Question: Why is Naïve Bayes called "generative" and what is its discriminative counter part?
Naive Bayes is called "generative" because it models the joint distribution of the input \( x \) and the label \( y \). Its discriminative counterpart is Logistic Regression.
True or False, and Explain Why: Naive Bayes assumes that the features are independent \( P(\mathbf{x}) = \prod_{\alpha=1}^d P(\mathbf{x}_{\alpha}) \).
False! Naive Bayes assumes that the features are independent given the label.
True or False, and Explain Why: If the training dataset is linearly separable, Naive Bayes will obtain zero training error.
False! Naive Bayes's decision boundary won't necessarily be a separating hyperplane.

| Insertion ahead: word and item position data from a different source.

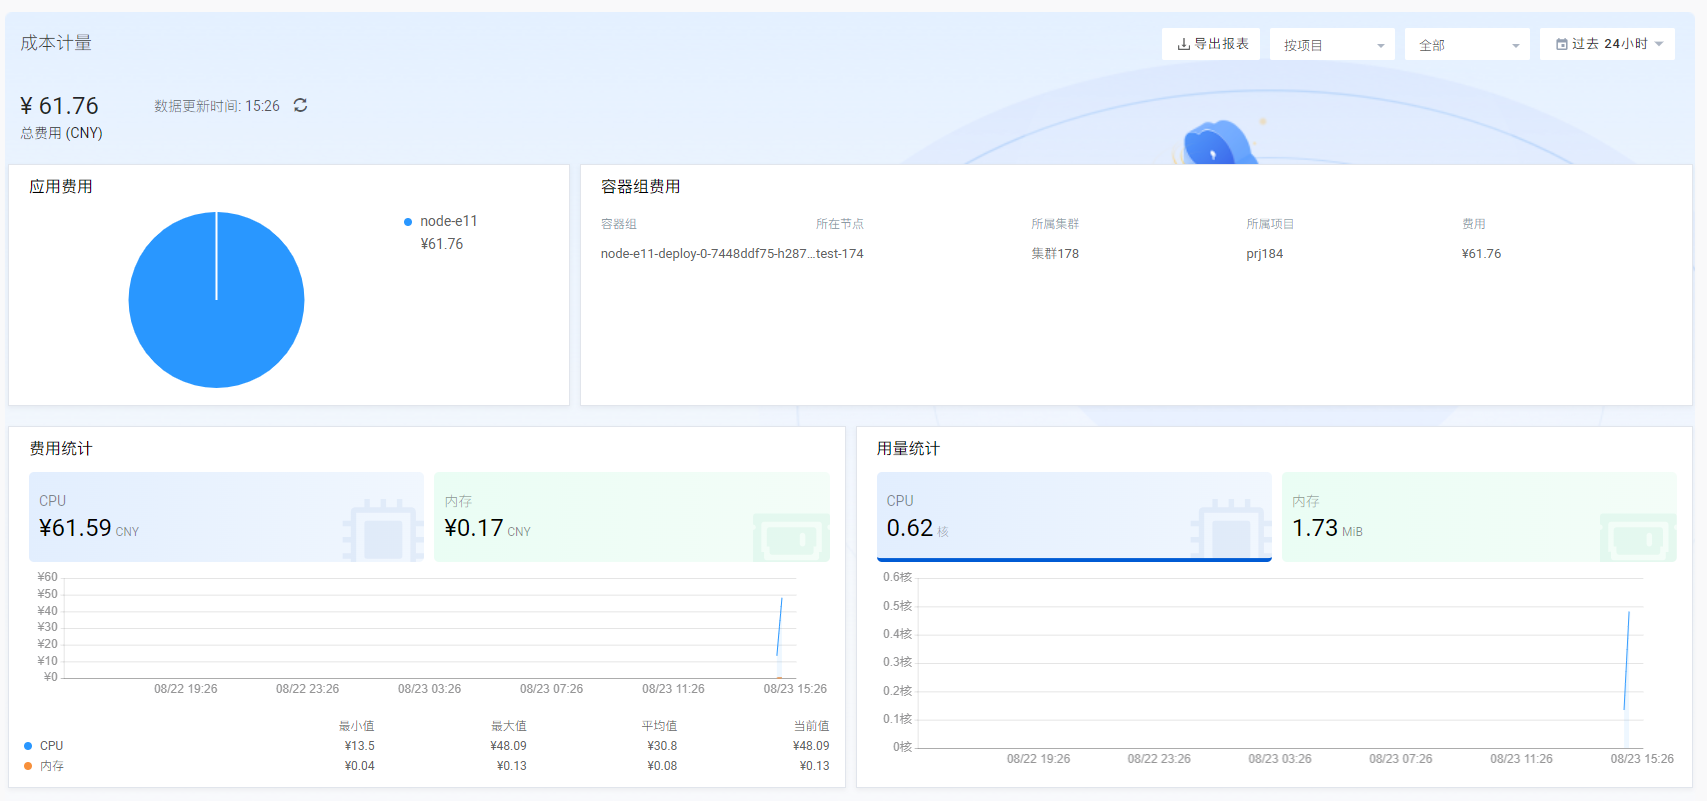Toggle the 内存 series orange legend marker

point(28,766)
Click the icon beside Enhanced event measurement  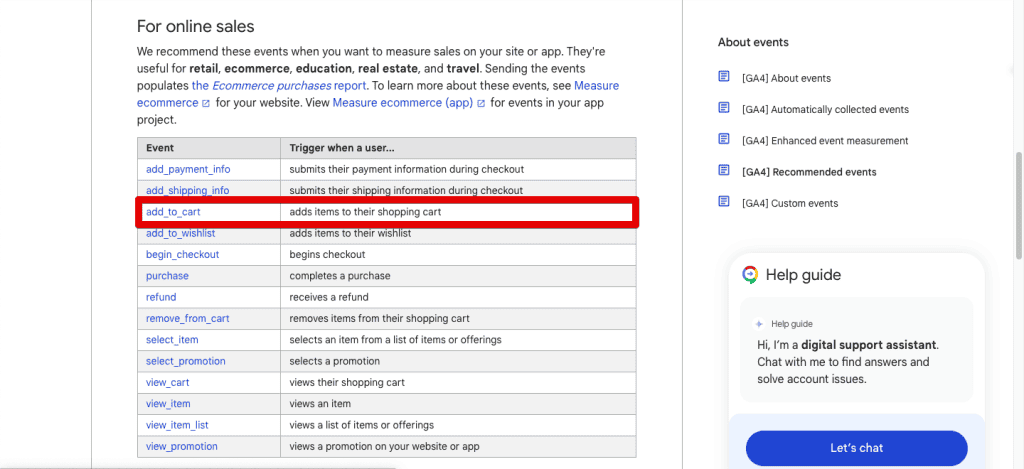pos(724,139)
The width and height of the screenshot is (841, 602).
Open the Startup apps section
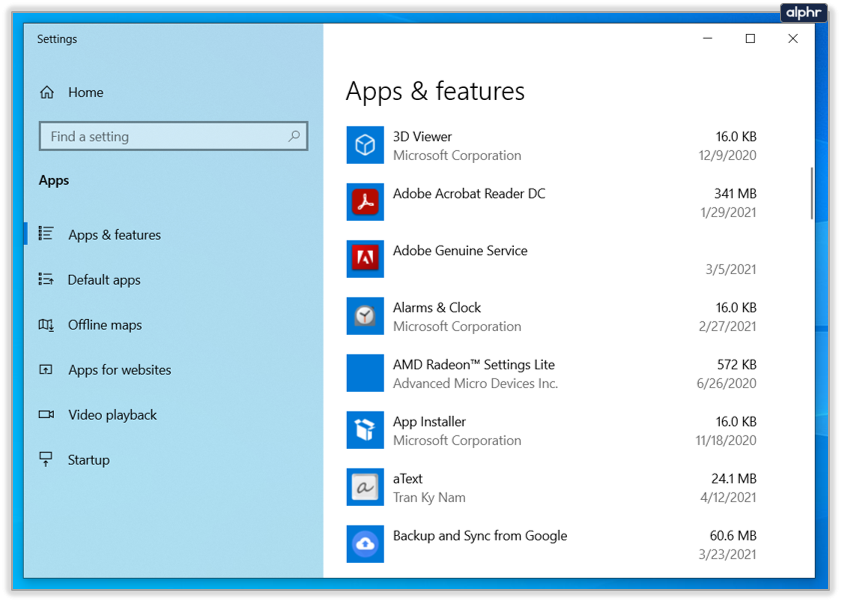pos(88,460)
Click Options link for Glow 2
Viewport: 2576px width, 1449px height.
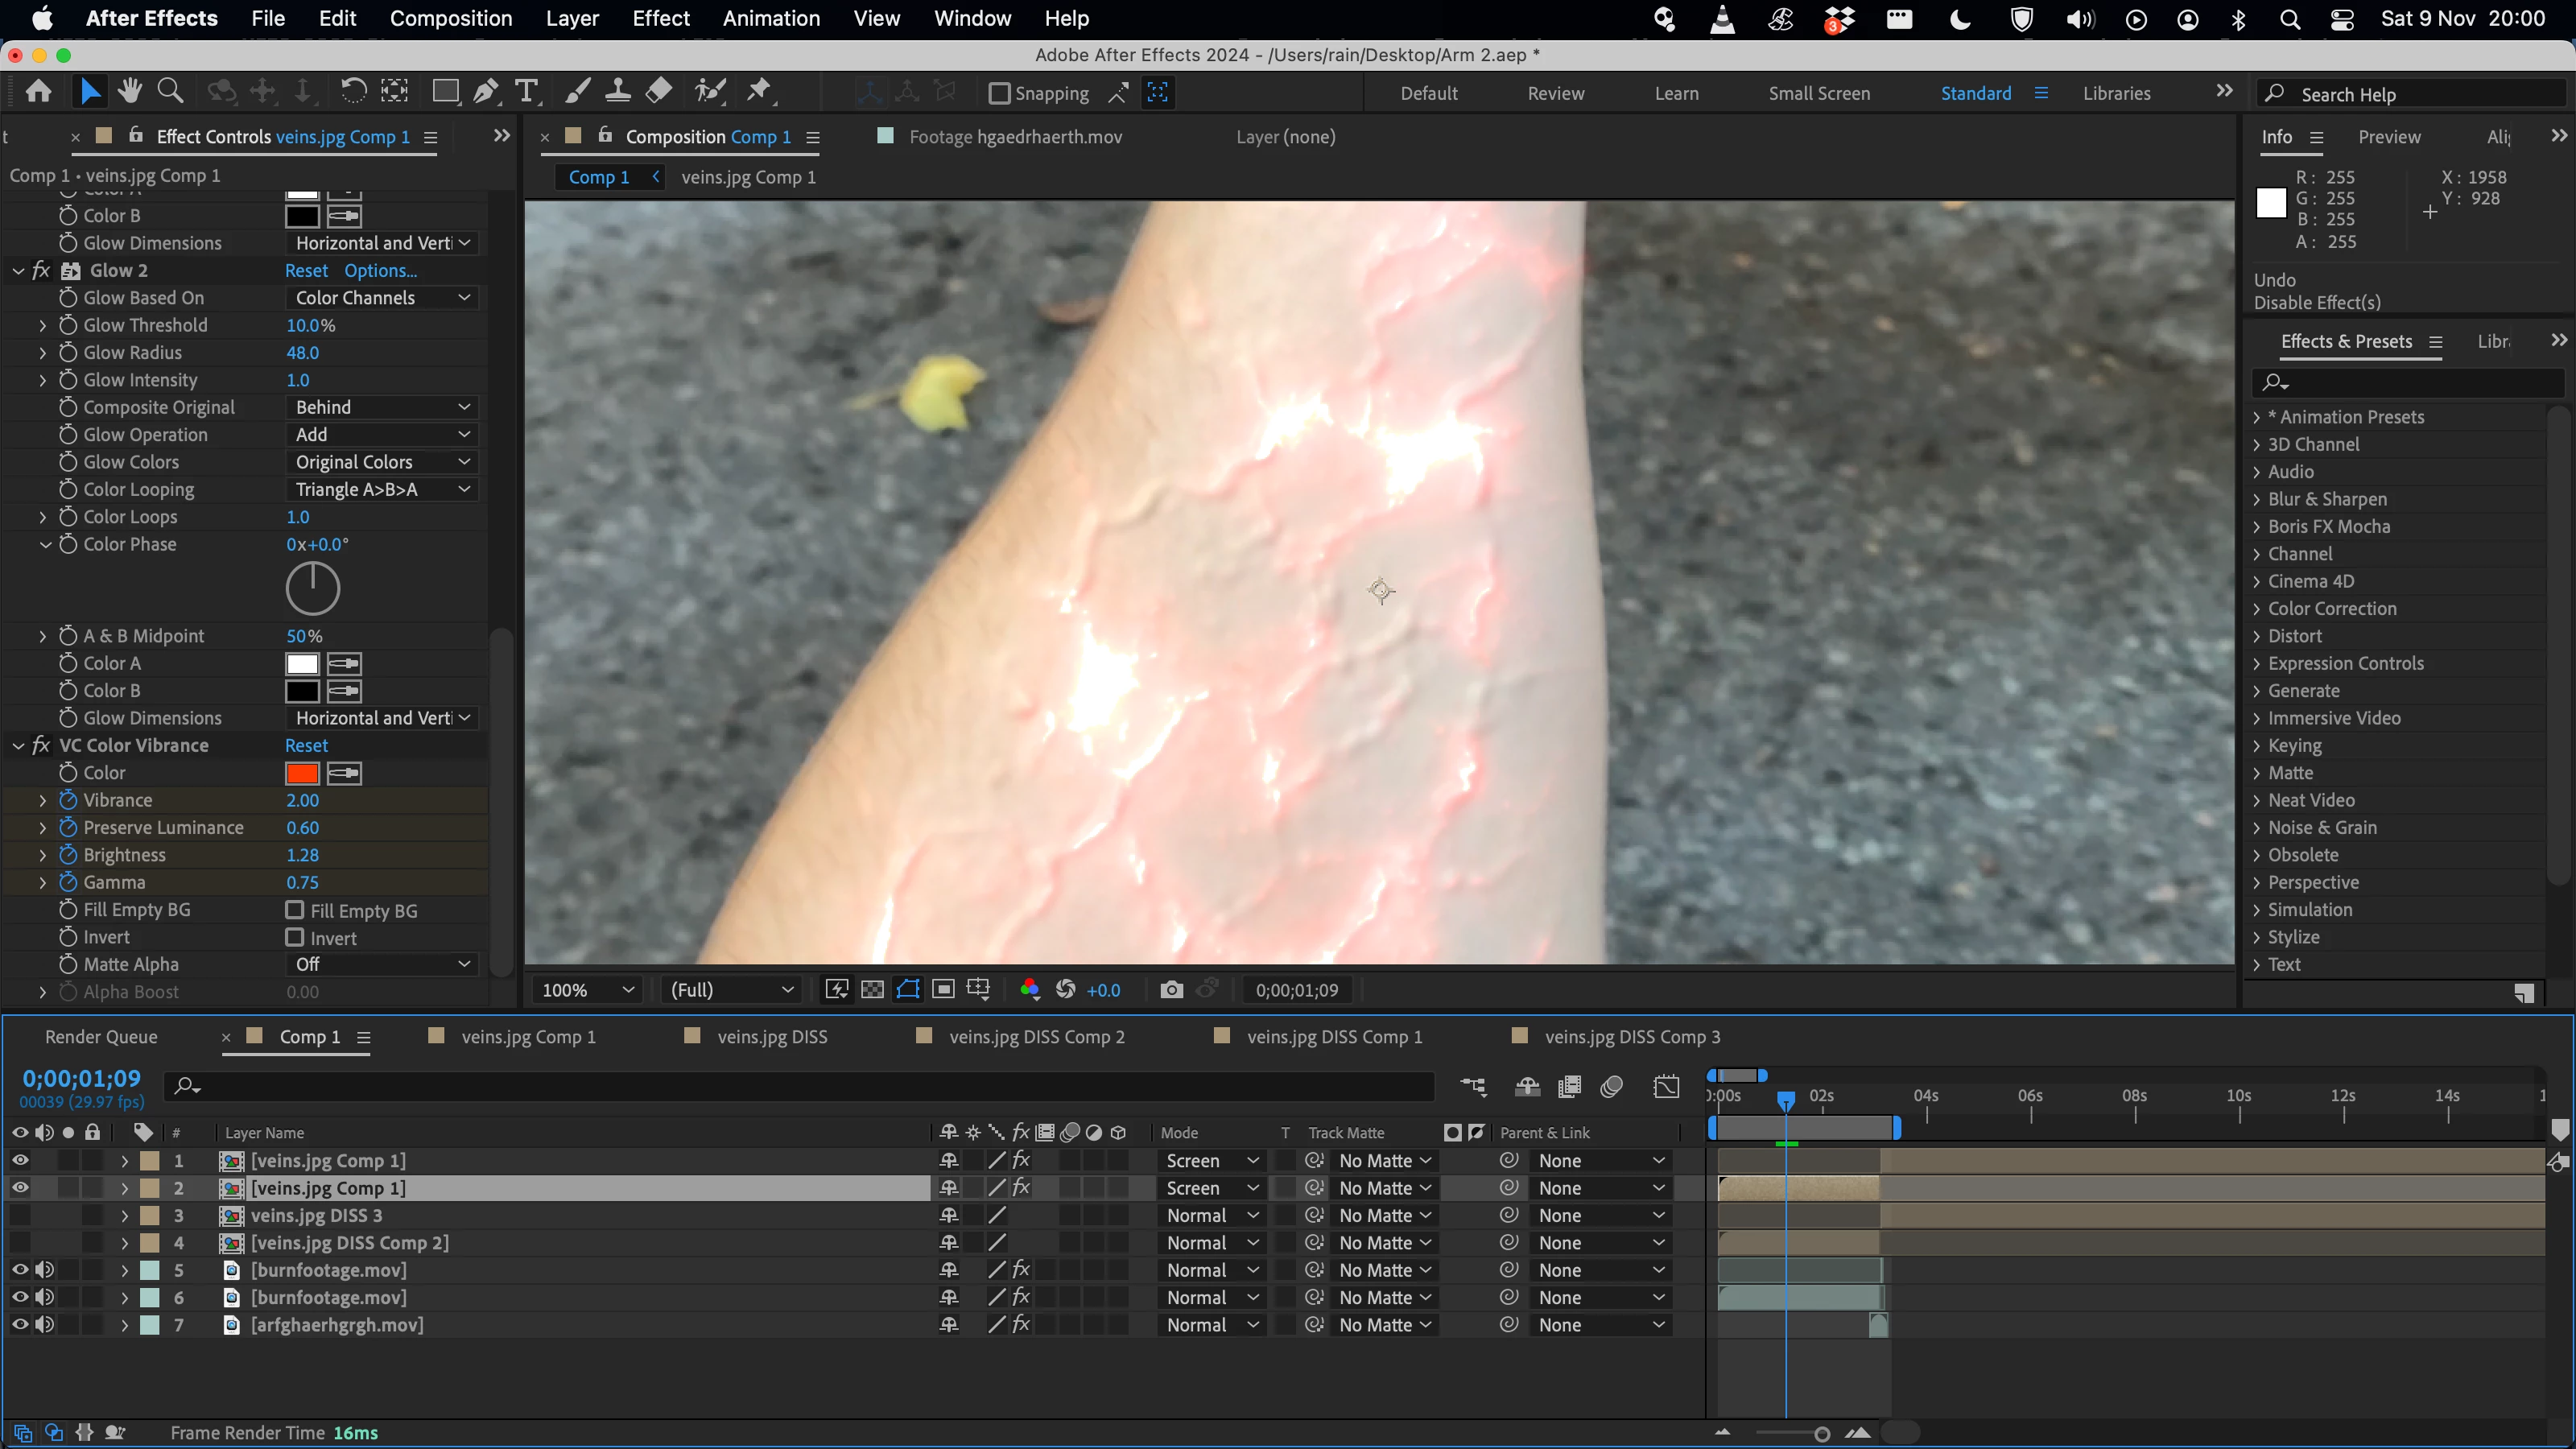380,271
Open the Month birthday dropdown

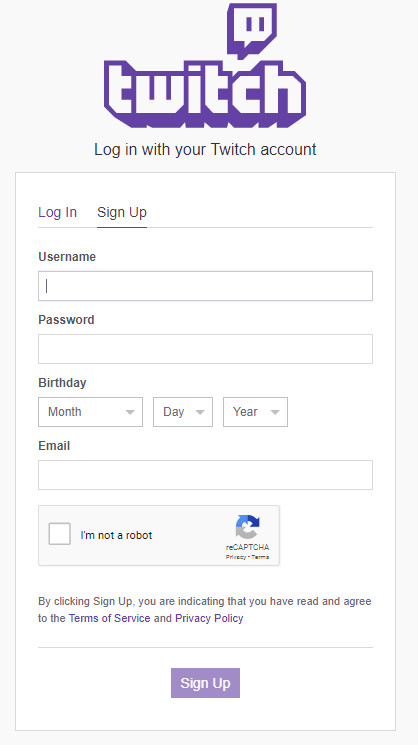tap(90, 412)

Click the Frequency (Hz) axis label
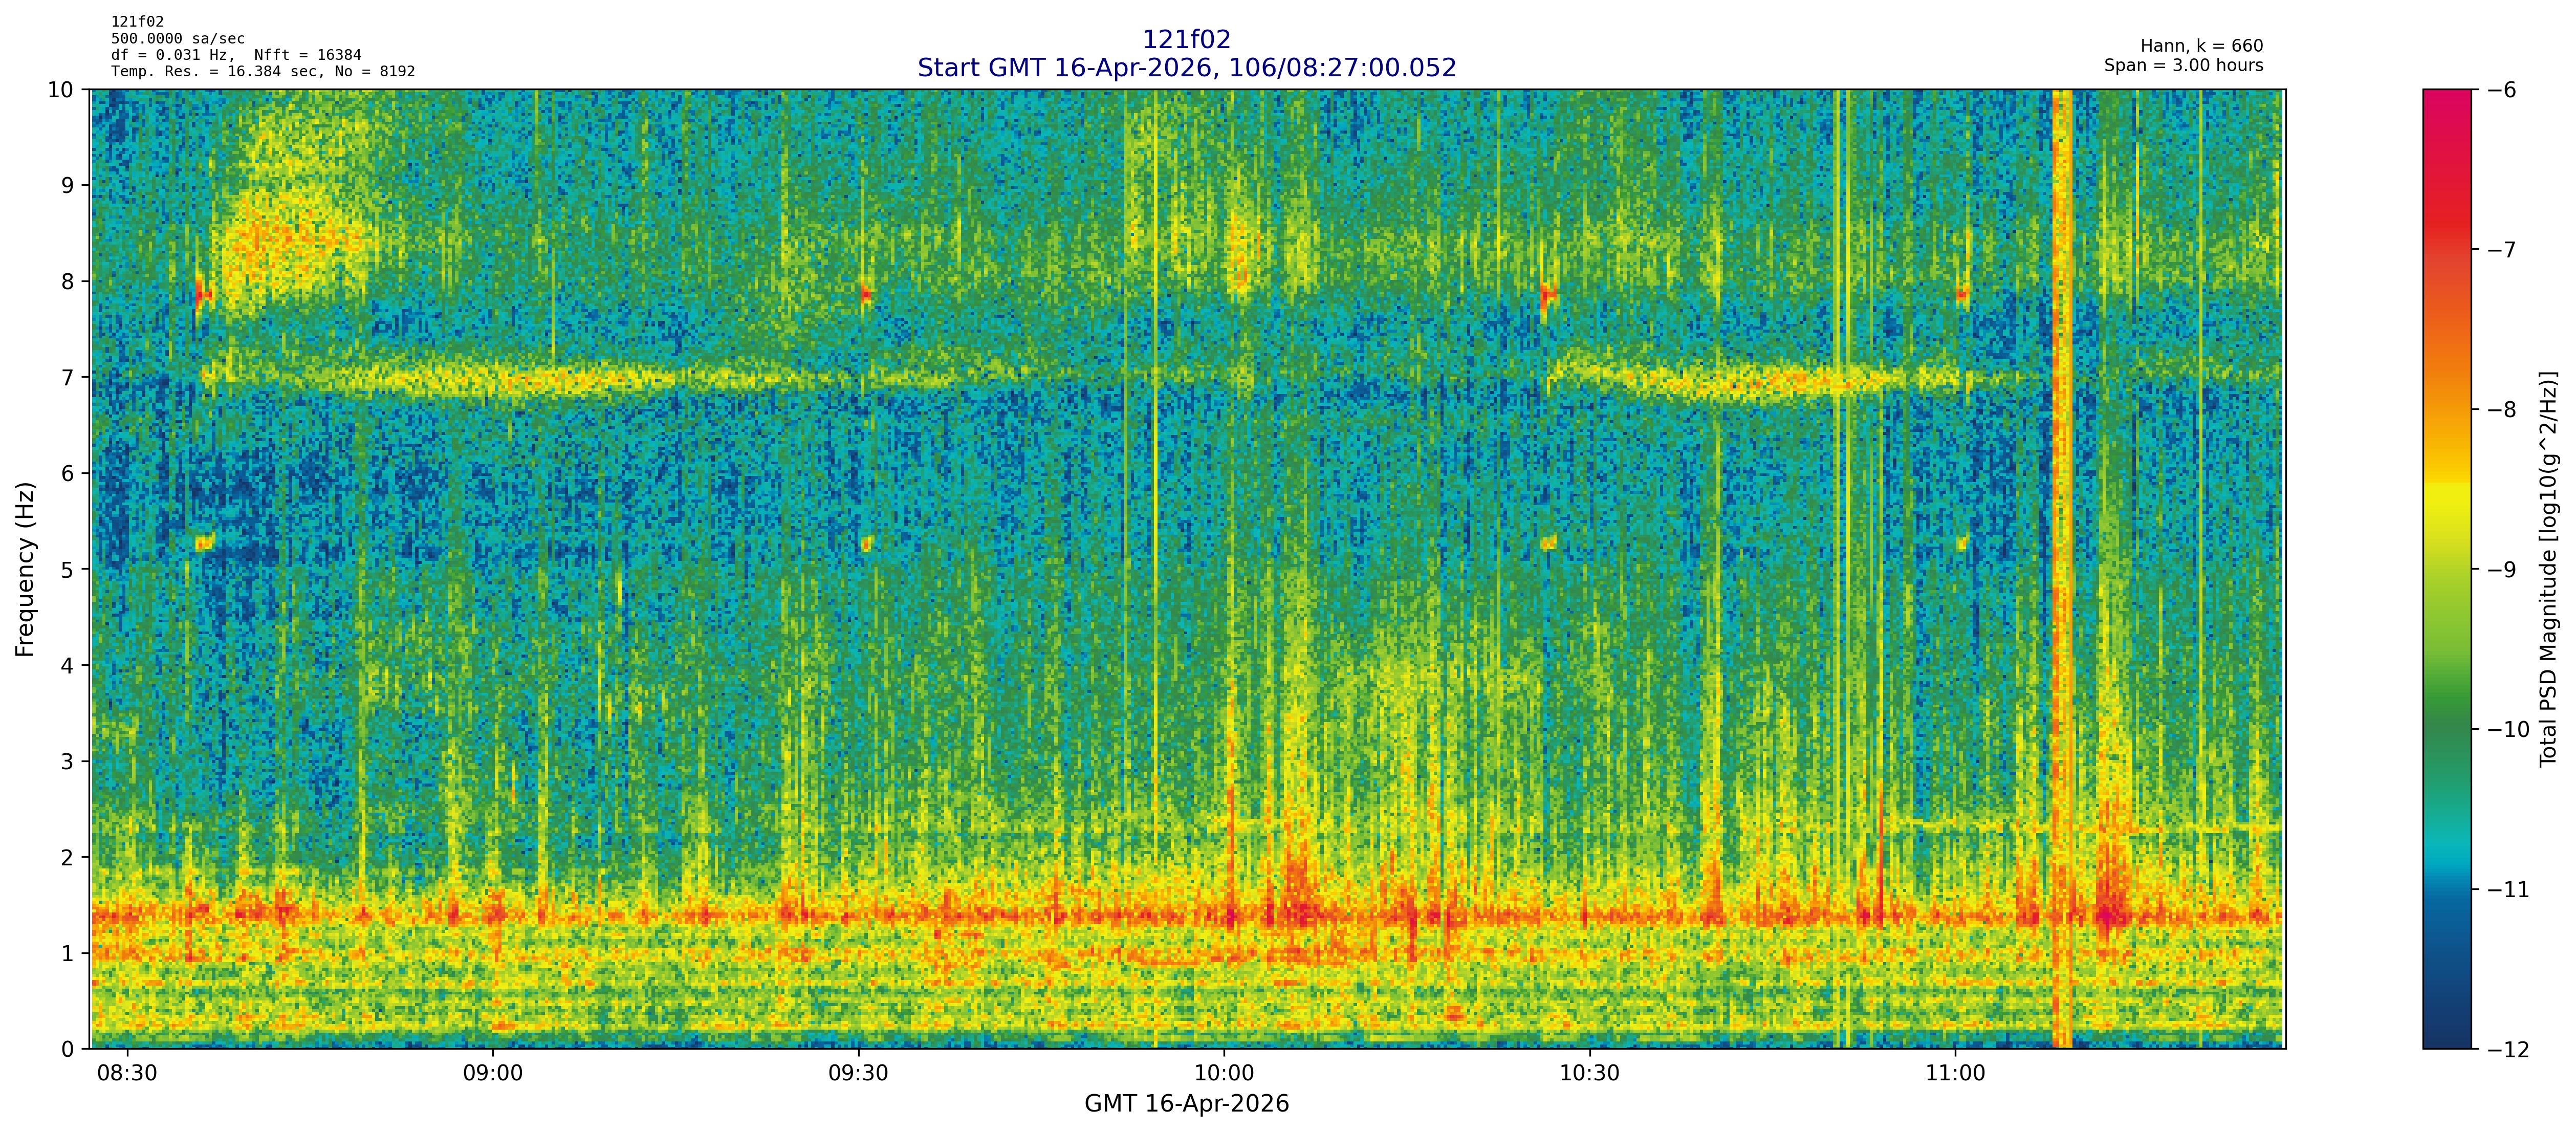(x=25, y=569)
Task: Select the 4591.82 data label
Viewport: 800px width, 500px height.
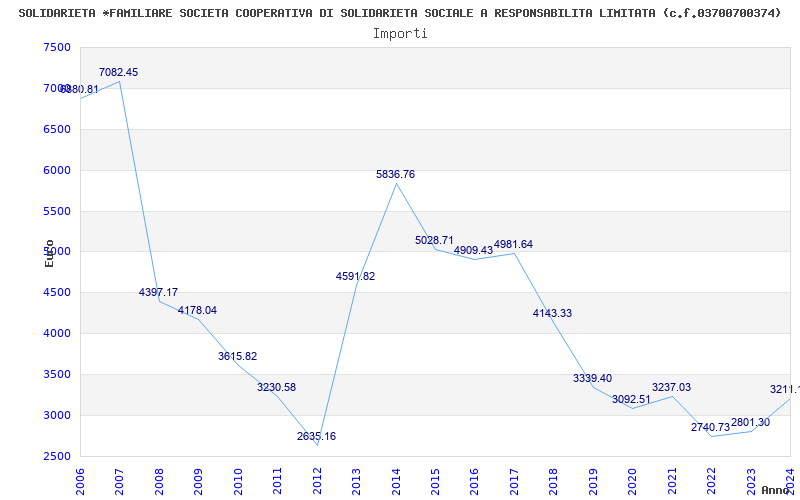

Question: MAP estimation with +1 smoothing in Naive Bayes with \( c \) classes and a categorical distribution with \( k \) categories per feature is equivalent to adding how many hallucinated samples to the training set?
\( ck \)
When is the Naïve Bayes decision boundary identical to logistic regression?
In the limit as the dataset size becomes large, if the Naive Bayes modeling assumption holds on the source distribution.
True or False, and Explain Why: kNN is a generative classifier.
False. kNN doesn't model a distribution over examples \(x\).
Question: What is the main assumption behind nearest-neighbor classification?
Similar inputs have similar outputs.
Name one advantage of kNN over logistic regression, and vice versa.
kNN can produce sophisticated nonlinear decision boundaries. Logistic regression doesn't suffer from the curse of dimensionality.
Question: Why does kNN still tend to perform well on high dimensional faces and handwritten digits data?
Those data tend to lie close to a low-dimensional subspace
Question: Assume you have points in 2 dimensions sampled from a normal distribution and a hyper-plane that intersects the origin. As you add dimensions with random Gaussian feature values, how are the pairwise point-distances affected? How are the distances to the hyper-plane affected?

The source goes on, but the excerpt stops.